[Item-finding records]
◆ ◆ ◆ ◆ ◆
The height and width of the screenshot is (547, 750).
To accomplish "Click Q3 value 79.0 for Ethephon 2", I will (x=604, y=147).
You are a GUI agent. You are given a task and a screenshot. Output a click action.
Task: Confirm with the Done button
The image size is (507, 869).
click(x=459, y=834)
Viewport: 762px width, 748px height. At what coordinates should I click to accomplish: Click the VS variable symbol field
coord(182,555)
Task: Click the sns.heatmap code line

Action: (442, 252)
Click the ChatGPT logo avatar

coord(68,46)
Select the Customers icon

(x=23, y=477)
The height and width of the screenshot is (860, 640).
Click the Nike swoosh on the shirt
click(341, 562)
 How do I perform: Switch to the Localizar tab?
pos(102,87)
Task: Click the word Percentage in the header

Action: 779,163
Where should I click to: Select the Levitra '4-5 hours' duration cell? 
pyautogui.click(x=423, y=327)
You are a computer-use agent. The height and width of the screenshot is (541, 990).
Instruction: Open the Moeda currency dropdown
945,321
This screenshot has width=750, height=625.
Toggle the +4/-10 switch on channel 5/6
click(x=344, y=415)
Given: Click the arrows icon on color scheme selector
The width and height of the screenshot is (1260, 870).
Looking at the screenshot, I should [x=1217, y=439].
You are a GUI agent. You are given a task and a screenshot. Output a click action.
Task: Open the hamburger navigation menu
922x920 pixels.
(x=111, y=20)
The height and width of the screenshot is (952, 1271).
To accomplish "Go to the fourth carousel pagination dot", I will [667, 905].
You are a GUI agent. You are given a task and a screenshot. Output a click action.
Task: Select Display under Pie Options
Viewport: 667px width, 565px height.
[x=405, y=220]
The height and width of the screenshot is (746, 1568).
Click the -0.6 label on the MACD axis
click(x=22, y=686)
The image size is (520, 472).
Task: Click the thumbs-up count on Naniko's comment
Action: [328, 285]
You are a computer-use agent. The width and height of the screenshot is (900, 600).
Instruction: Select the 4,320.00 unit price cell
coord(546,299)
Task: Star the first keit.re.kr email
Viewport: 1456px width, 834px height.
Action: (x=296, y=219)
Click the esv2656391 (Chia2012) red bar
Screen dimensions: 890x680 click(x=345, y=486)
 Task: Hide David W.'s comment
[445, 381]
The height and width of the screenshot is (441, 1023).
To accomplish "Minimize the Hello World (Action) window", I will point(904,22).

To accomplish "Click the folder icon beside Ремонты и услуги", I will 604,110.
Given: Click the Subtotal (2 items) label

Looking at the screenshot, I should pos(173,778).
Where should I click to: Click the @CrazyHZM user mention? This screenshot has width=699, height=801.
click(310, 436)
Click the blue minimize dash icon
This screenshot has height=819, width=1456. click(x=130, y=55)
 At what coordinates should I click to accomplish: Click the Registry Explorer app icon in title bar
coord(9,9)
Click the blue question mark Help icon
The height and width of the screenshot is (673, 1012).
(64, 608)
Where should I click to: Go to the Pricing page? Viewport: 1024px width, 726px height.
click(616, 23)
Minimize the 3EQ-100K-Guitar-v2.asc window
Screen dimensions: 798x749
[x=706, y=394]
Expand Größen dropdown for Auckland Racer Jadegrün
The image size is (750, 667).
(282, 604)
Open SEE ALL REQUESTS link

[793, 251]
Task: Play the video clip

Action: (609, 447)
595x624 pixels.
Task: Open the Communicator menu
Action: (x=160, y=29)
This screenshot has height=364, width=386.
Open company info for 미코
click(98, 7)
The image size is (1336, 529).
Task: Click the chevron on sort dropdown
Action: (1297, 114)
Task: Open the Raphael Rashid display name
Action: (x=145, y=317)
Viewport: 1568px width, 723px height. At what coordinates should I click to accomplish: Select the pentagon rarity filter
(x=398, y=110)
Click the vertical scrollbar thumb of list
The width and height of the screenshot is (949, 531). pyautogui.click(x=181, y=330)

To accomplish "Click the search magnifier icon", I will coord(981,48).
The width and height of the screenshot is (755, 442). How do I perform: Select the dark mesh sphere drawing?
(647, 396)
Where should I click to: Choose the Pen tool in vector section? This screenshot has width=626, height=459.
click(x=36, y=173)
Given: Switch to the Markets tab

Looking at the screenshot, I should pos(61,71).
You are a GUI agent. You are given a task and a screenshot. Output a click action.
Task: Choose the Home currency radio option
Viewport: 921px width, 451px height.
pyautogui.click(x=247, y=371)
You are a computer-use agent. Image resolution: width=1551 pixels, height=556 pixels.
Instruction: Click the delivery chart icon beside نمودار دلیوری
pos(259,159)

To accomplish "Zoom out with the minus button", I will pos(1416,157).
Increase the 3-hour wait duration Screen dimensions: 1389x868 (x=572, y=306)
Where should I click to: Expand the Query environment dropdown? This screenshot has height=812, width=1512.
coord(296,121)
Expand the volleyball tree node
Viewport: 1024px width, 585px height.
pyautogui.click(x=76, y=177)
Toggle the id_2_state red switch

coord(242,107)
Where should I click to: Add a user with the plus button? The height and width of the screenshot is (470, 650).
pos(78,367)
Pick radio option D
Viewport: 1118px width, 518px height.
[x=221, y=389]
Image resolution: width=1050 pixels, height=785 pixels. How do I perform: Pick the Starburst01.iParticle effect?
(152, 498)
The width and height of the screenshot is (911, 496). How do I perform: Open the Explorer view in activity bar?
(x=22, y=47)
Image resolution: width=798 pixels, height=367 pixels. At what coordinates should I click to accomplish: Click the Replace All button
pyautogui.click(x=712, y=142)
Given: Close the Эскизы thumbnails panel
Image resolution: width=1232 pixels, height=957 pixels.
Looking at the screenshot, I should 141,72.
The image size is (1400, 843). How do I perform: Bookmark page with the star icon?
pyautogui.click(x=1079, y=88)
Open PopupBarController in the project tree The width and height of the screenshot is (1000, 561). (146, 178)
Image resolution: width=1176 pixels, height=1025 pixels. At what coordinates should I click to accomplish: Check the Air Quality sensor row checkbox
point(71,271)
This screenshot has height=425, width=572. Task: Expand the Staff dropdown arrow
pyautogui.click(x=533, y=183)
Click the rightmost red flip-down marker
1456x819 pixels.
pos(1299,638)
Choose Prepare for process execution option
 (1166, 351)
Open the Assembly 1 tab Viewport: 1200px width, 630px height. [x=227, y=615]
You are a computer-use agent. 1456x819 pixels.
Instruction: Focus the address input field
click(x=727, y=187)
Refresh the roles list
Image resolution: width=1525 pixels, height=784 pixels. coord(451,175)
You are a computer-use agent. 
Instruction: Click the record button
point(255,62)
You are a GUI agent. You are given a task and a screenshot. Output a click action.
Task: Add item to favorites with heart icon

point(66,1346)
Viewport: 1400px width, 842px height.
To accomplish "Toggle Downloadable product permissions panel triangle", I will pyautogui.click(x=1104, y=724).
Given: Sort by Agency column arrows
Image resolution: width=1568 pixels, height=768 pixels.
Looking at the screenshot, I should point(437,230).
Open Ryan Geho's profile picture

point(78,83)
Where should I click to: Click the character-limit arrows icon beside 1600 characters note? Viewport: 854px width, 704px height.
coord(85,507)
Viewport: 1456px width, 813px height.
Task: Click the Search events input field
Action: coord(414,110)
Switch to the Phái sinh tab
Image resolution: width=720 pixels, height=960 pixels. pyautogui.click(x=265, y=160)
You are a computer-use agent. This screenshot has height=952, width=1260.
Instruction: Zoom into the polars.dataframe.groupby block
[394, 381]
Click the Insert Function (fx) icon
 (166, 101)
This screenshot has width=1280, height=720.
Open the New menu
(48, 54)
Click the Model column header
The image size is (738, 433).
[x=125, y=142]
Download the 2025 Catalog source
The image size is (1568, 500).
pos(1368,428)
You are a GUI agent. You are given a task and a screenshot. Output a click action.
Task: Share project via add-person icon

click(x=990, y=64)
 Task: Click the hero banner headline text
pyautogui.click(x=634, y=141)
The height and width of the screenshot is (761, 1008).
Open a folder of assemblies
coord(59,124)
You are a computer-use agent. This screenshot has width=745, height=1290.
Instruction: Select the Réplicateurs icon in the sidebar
◆ ◆ ◆ ◆ ◆
§ **What the task asks**: Reproduce the listing lines starting at the line containing "Expand Größen dropdown" and ending at the line containing "Action: (x=160, y=29)", both included, swapping "video" for "audio" and leaving everything else unchanged.

§ **Finished task**:
Expand Größen dropdown for Auckland Racer Jadegrün
The image size is (750, 667).
(282, 604)
Open SEE ALL REQUESTS link

[793, 251]
Task: Play the audio clip

Action: (609, 447)
595x624 pixels.
Task: Open the Communicator menu
Action: (x=160, y=29)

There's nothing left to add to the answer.